» SHORT TASK 1: In the thermal comfort extract, repeat everything from "To facilitate interpretation" down to "limiting walking duration)".
» SHORT TASK 2: In the thermal comfort extract, which range of DI values counts as "Very Uncomfortable"?

To facilitate interpretation and application of the results, we categorized DI values into six distinct levels of thermal comfort, based on thresholds established in previous literature and adapted for the Indian context through preliminary sensitivity analysis:

• Comfortable: DI < 21 (Conditions where most individuals feel thermally comfortable while walking)
• Partially Comfortable: 21 ≤ DI < 24 (Slight warmth, but generally acceptable for walking)
• Partially Uncomfortable: 24 ≤ DI < 27 (Noticeable discomfort, potentially limiting walking duration)
• Uncomfortable: 27 ≤ DI < 29 (Significant discomfort, likely to deter walking for many individuals)
• Very Uncomfortable: 29 ≤ DI < 32 (Severe discomfort, substantial reduction in walking activity expected)
• Extremely Uncomfortable: DI ≥ 32 (Dangerous conditions, walking outdoors strongly discouraged)

These categories provide a nuanced framework for assessing the impacts of thermal conditions on walkability, recognizing that thermal comfort exists on a spectrum rather than as a binary state. The thresholds were validated against existing literature on pedestrian behavior under various thermal conditions, with particular attention to studies conducted in tropical and subtropical climates similar to those found across much of India.

» PROVIDED DATA:
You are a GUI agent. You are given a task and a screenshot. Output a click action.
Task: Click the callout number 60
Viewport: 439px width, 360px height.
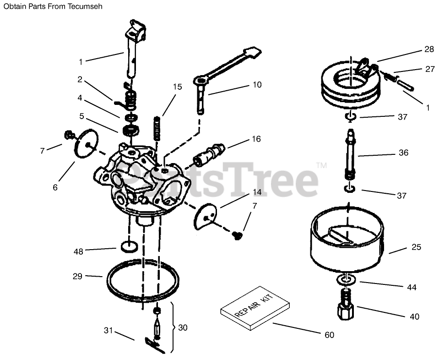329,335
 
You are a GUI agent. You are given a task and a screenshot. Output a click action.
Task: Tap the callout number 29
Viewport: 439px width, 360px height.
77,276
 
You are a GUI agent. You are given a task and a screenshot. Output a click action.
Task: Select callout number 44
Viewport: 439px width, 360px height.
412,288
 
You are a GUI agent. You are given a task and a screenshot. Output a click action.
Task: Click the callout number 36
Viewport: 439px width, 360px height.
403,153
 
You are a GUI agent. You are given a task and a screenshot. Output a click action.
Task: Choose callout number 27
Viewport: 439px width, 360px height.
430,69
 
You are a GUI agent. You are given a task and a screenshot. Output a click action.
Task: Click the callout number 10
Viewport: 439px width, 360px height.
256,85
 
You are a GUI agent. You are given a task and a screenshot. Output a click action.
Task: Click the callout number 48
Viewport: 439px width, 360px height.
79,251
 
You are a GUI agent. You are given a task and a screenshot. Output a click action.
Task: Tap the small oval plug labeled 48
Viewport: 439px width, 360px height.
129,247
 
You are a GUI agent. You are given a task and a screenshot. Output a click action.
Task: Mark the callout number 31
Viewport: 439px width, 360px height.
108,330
* * *
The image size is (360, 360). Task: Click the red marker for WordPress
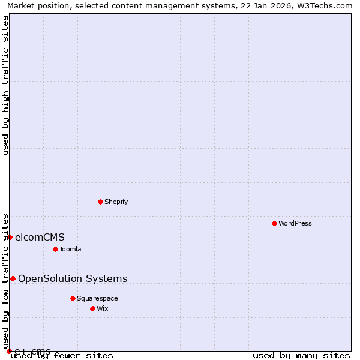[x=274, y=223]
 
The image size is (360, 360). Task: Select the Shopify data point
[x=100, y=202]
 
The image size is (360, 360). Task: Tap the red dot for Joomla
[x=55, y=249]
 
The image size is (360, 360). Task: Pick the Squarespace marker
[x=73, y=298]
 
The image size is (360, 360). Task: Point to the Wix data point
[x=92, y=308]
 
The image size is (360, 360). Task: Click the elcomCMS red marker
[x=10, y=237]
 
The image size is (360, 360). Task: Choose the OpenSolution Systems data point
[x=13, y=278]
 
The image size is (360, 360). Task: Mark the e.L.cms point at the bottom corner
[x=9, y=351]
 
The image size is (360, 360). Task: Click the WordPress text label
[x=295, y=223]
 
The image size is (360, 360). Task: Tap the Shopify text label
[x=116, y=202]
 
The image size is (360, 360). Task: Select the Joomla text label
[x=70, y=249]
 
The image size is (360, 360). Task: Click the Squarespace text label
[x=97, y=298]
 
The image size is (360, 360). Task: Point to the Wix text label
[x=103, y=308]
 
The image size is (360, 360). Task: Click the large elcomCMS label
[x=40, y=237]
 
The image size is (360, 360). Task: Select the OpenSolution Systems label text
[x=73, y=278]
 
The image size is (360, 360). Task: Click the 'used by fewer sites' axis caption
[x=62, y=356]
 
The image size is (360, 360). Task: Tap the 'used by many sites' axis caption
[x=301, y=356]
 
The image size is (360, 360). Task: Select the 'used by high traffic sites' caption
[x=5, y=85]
...
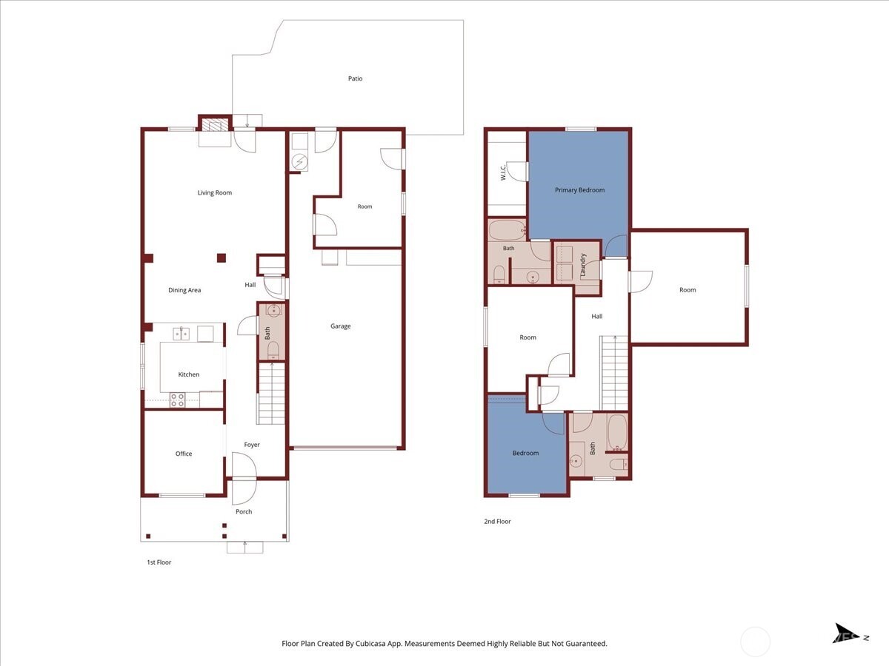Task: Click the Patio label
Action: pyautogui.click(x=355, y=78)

» EXERCISE OUTPUT 1:
To facilitate interpretation and application of the results, we categorized DI values into six distinct levels of thermal comfort, based on thresholds established in previous literature and adapted for the Indian context through preliminary sensitivity analysis:

• Comfortable: DI < 21 (Conditions where most individuals feel thermally comfortable while walking)
• Partially Comfortable: 21 ≤ DI < 24 (Slight warmth, but generally acceptable for walking)
• Partially Uncomfortable: 24 ≤ DI < 27 (Noticeable discomfort, potentially limiting walking duration)

» EXERCISE OUTPUT 2: 29 ≤ DI < 32